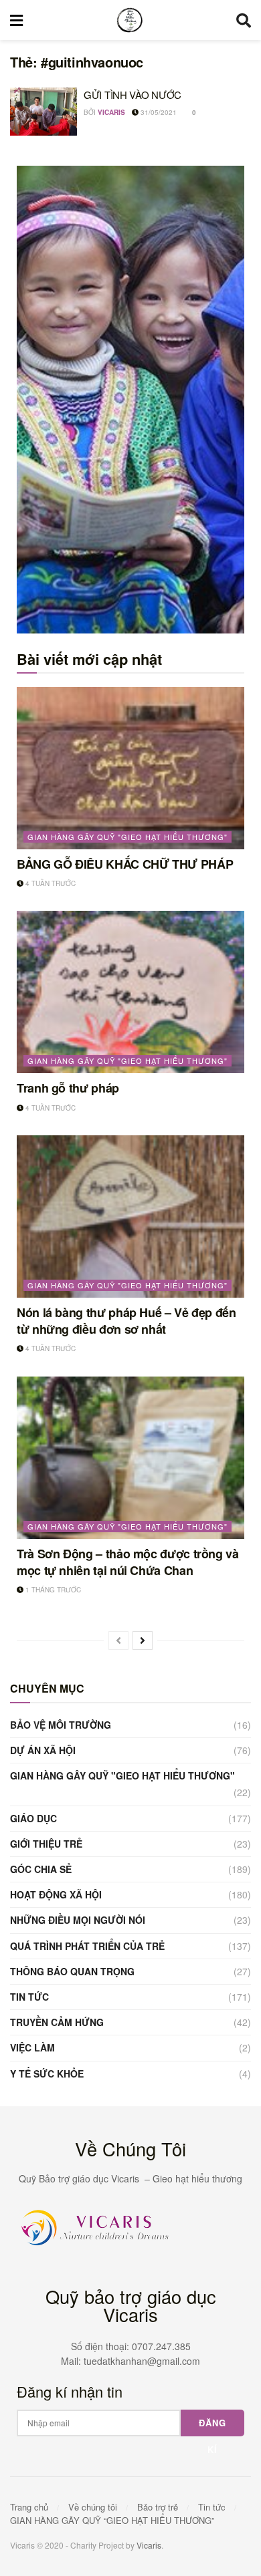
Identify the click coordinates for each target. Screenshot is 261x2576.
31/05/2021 (158, 112)
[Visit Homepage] (129, 20)
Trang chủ (29, 2506)
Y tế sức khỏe (47, 2073)
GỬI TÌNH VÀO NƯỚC (132, 95)
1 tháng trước (52, 1589)
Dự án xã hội (43, 1750)
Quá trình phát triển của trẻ (87, 1946)
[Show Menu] (16, 20)
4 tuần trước (49, 883)
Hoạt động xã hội (56, 1894)
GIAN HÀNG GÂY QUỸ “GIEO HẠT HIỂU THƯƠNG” (112, 2520)
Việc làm (32, 2047)
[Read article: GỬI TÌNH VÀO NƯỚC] (43, 112)
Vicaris (149, 2545)
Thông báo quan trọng (72, 1971)
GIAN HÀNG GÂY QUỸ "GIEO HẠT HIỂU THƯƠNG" (127, 836)
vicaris (111, 112)
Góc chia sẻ (41, 1869)
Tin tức (29, 1996)
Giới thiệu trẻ (46, 1843)
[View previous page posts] (118, 1640)
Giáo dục (33, 1818)
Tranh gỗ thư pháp (68, 1088)
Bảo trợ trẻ (157, 2506)
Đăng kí (212, 2426)
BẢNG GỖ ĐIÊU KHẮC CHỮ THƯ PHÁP (125, 864)
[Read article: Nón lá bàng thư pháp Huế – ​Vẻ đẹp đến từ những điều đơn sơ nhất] (130, 1216)
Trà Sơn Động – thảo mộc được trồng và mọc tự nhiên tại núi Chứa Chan (128, 1562)
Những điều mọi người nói (77, 1919)
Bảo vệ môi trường (60, 1724)
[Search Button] (243, 20)
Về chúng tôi (92, 2506)
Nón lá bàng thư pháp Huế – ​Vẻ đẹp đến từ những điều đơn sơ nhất (126, 1321)
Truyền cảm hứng (57, 2022)
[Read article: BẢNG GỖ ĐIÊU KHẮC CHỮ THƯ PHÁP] (130, 768)
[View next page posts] (143, 1640)
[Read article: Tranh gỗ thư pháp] (130, 992)
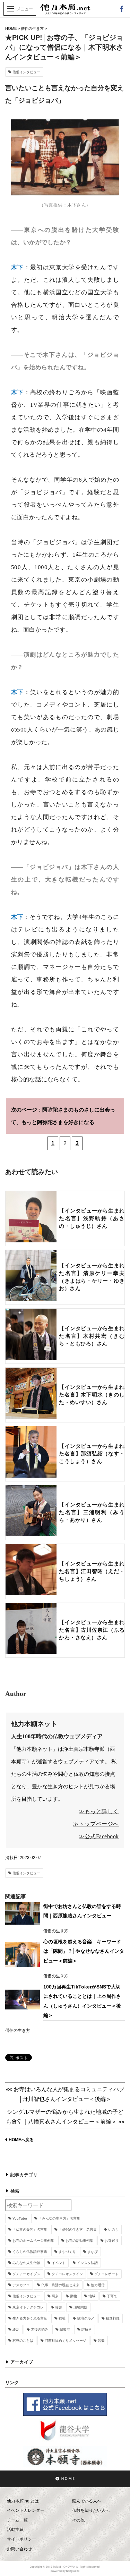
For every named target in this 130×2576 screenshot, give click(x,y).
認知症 (65, 2329)
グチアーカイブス (26, 2274)
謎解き (86, 2329)
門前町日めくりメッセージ (65, 2340)
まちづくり (67, 2252)
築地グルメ (85, 2318)
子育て (112, 2296)
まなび (92, 2252)
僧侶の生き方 (32, 28)
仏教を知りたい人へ (91, 2510)
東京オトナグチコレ (28, 2307)
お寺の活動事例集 (79, 2241)
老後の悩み (39, 2329)
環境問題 (80, 2307)
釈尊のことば (22, 2340)
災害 (58, 2307)
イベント (59, 2263)
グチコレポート (106, 2274)
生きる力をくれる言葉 (29, 2318)
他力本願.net (65, 12)
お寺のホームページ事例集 (33, 2241)
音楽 (101, 2340)
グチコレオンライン (67, 2274)
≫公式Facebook (99, 1836)
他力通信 (98, 2285)
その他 (78, 2520)
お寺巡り (112, 2241)
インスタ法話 (87, 2263)
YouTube (19, 2218)
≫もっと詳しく (99, 1811)
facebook (121, 8)
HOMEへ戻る (21, 2139)
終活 (15, 2329)
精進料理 (113, 2318)
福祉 (62, 2318)
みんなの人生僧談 (26, 2263)
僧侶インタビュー (26, 72)
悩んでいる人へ (86, 2501)
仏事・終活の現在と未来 (60, 2285)
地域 (91, 2296)
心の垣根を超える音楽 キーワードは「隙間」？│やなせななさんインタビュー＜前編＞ (83, 1951)
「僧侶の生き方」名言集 (78, 2229)
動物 (73, 2296)
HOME (11, 28)
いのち (113, 2229)
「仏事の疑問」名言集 (29, 2229)
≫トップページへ (96, 1824)
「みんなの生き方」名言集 (59, 2218)
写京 (55, 2296)
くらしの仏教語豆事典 (29, 2252)
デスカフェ (21, 2285)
══════════════════════════════
> [EXERCISE]
Every line from the top of the material above through the line with "Truyền cảm hứng (57, 2022)" should be duplicated exactly, please; leave out the pictures.

> [WRITTEN SOLUTION]
Identify the click coordinates for each target. Screenshot is 261x2576.
31/05/2021 (158, 112)
[Visit Homepage] (129, 20)
Trang chủ (29, 2506)
Y tế sức khỏe (47, 2073)
GỬI TÌNH VÀO NƯỚC (132, 95)
1 tháng trước (52, 1589)
Dự án xã hội (43, 1750)
Quá trình phát triển của trẻ (87, 1946)
[Show Menu] (16, 20)
4 tuần trước (49, 883)
Hoạt động xã hội (56, 1894)
GIAN HÀNG GÂY QUỸ “GIEO HẠT HIỂU THƯƠNG” (112, 2520)
Việc làm (32, 2047)
[Read article: GỬI TÌNH VÀO NƯỚC] (43, 112)
Vicaris (149, 2545)
Thông báo quan trọng (72, 1971)
GIAN HÀNG GÂY QUỸ "GIEO HẠT HIỂU THƯƠNG" (127, 836)
vicaris (111, 112)
Góc chia sẻ (41, 1869)
Tin tức (29, 1996)
Giới thiệu trẻ (46, 1843)
[View previous page posts] (118, 1640)
Giáo dục (33, 1818)
Tranh gỗ thư pháp (68, 1088)
Bảo trợ trẻ (157, 2506)
Đăng kí (212, 2426)
BẢNG GỖ ĐIÊU KHẮC CHỮ THƯ PHÁP (125, 864)
[Read article: Nón lá bàng thư pháp Huế – ​Vẻ đẹp đến từ những điều đơn sơ nhất] (130, 1216)
Trà Sơn Động – thảo mộc được trồng và mọc tự nhiên tại núi Chứa Chan (128, 1562)
Những điều mọi người nói (77, 1919)
Bảo vệ môi trường (60, 1724)
[Search Button] (243, 20)
Về chúng tôi (92, 2506)
Nón lá bàng thư pháp Huế – ​Vẻ đẹp đến từ những điều đơn sơ nhất (126, 1321)
Truyền cảm hứng (57, 2022)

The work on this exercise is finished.